*Required work*
Print the stretch of the items that opens with the line containing "Given: Cancel the setup dialog" and closes with the line containing "Looking at the", including both of those lines. Leave the pictures out.

*Working data*
┄┄┄┄┄┄┄┄┄┄

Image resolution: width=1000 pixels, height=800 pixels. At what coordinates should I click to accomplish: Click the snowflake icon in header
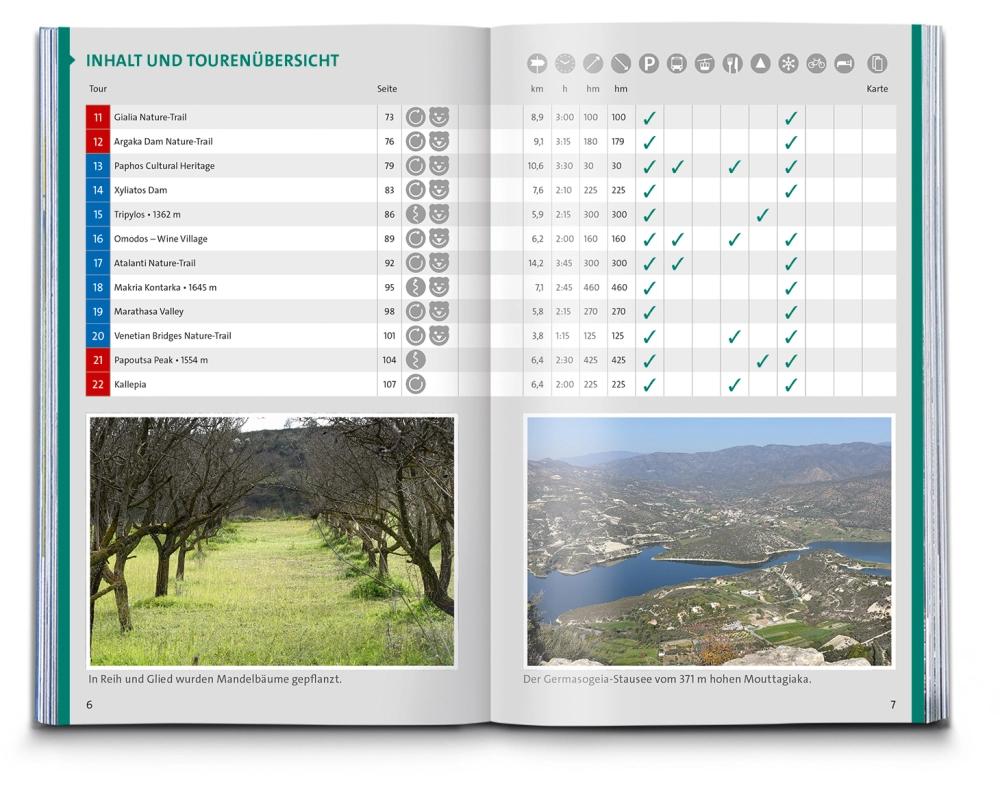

┄┄┄┄┄┄┄┄┄┄

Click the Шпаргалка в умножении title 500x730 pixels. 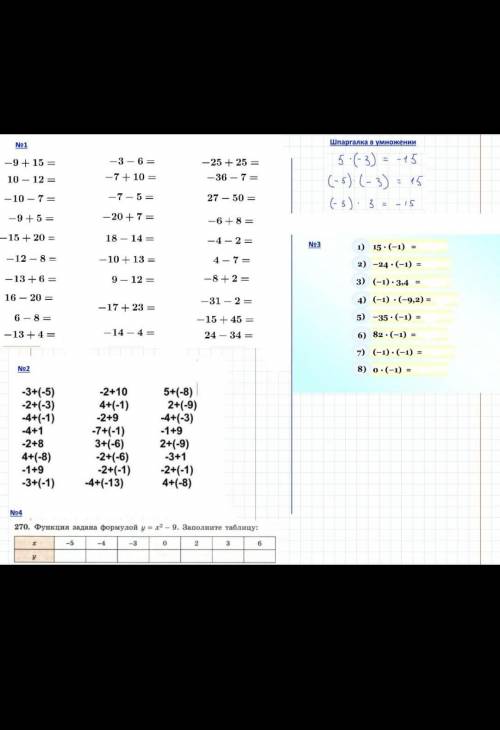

┄┄┄┄┄┄┄┄┄┄

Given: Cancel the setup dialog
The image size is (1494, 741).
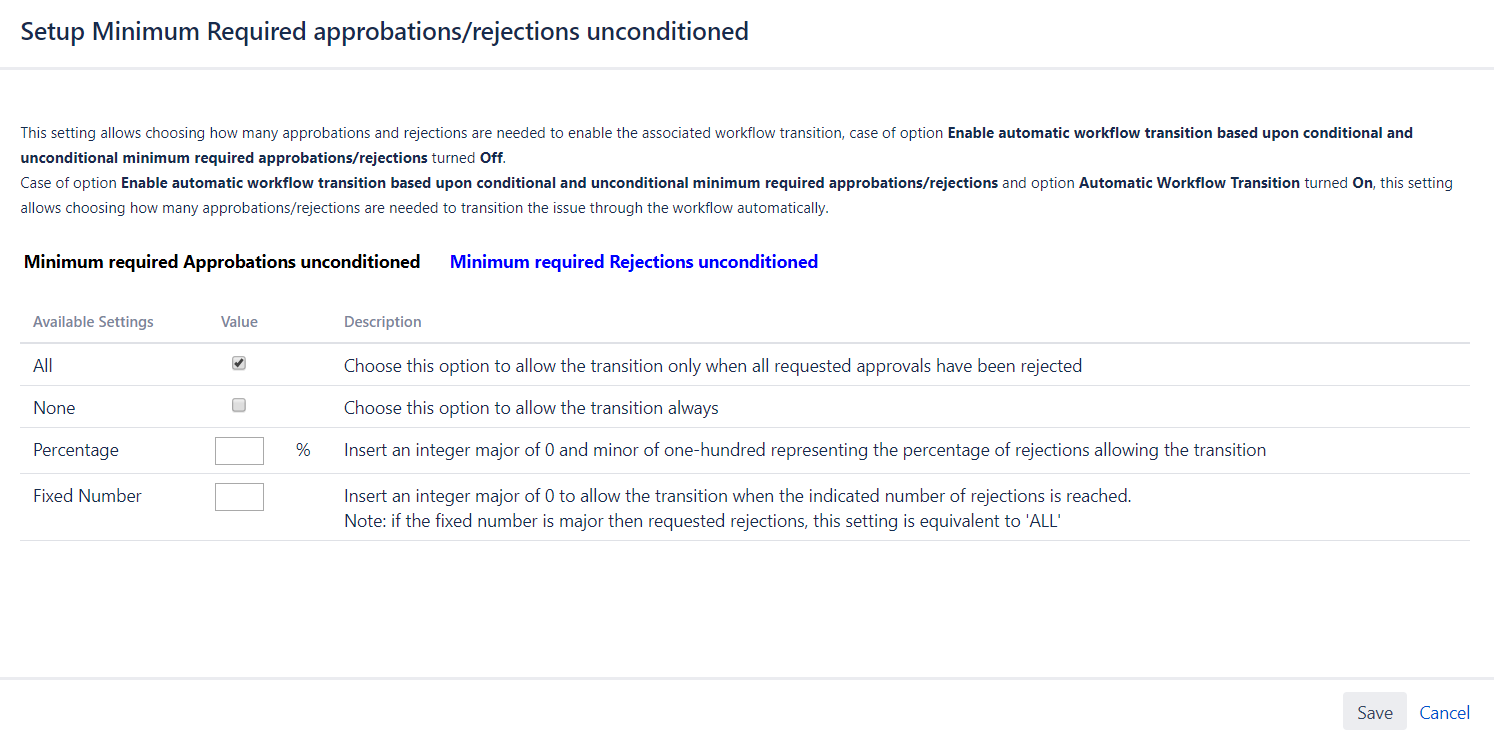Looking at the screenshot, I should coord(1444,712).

┄┄┄┄┄┄┄┄┄┄

*Written reply*
Given: Cancel the setup dialog
The image size is (1494, 741).
Looking at the screenshot, I should coord(1444,712).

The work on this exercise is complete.